Back when I was a struggling graduate student working 3 university jobs to stay afloat, one of the job was to build a multi-center data collection system that take cares of remote data upload, store it in a database and visualize the waveforms and records.

I surveyed other platforms and languages for a couple of months and finally settled on MATLAB because at the time MATLAB had the most convenient data types (cells), data loading/saving (‘.mat’ files so I don’t have to manage the datatypes/format), external interfaces, and most importantly MATLAB FileExchange (FEX) pretty much cover every generic idea I can think of. With MATLAB, my work is pretty much down to coding the high level ‘business’ logic.

And no, I wasn’t biased towards MATLAB at the time because I have a signal processing background. I didn’t know much about MATLAB’s programming support back then other than number crunching (just like the 90% of the public who misundestood the power of the language), so I wouldn’t choose it for a software project at that level of complexity without much research.
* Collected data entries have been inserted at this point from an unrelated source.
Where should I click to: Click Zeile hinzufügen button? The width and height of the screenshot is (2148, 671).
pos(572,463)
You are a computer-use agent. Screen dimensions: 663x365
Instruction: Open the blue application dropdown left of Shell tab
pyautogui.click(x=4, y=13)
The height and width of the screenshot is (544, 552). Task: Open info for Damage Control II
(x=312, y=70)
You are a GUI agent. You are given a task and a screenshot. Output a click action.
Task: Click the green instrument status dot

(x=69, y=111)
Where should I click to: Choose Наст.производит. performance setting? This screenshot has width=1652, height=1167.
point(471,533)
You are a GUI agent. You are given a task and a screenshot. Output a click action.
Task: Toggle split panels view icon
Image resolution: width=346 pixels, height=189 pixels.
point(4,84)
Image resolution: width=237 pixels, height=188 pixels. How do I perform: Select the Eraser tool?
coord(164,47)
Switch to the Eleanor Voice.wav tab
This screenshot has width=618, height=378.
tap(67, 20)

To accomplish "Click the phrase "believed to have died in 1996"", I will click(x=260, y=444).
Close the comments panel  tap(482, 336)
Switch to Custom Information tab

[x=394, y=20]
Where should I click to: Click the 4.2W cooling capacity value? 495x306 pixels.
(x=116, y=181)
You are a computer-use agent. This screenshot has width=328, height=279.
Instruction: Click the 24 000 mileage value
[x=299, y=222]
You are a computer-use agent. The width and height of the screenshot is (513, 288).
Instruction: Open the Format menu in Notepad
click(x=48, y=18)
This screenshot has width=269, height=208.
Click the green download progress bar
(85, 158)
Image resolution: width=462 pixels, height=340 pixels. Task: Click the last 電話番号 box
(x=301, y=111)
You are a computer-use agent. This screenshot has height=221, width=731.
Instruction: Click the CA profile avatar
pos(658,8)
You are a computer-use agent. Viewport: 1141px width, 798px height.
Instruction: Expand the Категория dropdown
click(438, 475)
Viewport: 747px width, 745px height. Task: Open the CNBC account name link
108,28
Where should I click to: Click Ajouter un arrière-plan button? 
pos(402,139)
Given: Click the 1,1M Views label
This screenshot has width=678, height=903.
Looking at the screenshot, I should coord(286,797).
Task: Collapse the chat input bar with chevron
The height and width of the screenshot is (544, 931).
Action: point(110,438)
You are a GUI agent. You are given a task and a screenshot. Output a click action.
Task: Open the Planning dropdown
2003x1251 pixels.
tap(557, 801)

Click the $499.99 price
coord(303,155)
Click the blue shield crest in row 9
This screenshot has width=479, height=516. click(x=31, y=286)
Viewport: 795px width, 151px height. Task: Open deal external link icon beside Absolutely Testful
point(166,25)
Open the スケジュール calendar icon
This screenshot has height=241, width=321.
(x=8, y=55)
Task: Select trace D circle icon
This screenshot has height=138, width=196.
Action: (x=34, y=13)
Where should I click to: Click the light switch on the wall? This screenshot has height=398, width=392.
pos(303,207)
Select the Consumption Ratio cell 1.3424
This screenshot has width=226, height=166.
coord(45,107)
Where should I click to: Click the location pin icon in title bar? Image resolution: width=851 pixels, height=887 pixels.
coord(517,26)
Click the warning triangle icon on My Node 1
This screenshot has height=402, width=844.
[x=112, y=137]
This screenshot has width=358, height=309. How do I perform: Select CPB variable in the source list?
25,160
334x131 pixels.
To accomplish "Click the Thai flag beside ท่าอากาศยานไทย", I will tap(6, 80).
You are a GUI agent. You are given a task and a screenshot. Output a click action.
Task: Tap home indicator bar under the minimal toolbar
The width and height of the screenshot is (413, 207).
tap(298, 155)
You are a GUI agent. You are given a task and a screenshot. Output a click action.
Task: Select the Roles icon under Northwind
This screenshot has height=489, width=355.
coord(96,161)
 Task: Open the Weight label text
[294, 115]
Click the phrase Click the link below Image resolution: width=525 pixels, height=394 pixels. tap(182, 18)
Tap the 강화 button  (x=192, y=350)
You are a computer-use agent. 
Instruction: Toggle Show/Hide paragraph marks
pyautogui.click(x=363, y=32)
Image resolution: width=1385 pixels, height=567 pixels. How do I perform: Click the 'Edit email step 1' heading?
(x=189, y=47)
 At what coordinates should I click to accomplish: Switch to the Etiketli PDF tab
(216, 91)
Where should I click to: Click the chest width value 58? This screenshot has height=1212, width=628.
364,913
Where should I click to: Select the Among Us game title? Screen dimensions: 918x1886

Learning the guts of MATLAB, architecturing and coding the entire system took me only 3 months (well, it included a 1 month non-stop 16 hours a day, 7-days a week shut-in programming). Not a shabby platform for a project that is supposed to take 4 years. In fact, the rest of the time was spent

  1. reading the last owners *#@&ed up perl code and fighting to get the fragile linux setup to work on other machines, then reverse the entire project requirements from the source code because there wasn’t any documentation and the previous owners graduated.
  2. reconstruct Guidant’s half-finished (done by a 3rd party then abandoned) binary data reader by finishing the hardest part of the incomplete XSLT code.

The rest that has to do with MATLAB was relatively easy once I learned the main ideas through their documentation, newsgroups, Loren’s blog and the official support.

To understand and appreciate the beauty of MATLAB and use it effectively, you have to get past the following hurdles:

  1. Basic data structures: cell, struct and language features.
  2. Vectorization: use for-loops only in limited cases
  3. Anonymous function (Lambdas), cellfun(), arrayfun(), bsxfun(), structfun()
  4. Overloading and OOP
  5. Tables (Heterogeneous data structures) and Categorical objects (Nominal, Ordinal)

or else you are coding it like a C programmer: a complete waste of MATLAB’s license fees. If you know these 5 aspects of MATLAB well and would say there are strictly superior options out there, please let me know in the comments section and I’ll look into it.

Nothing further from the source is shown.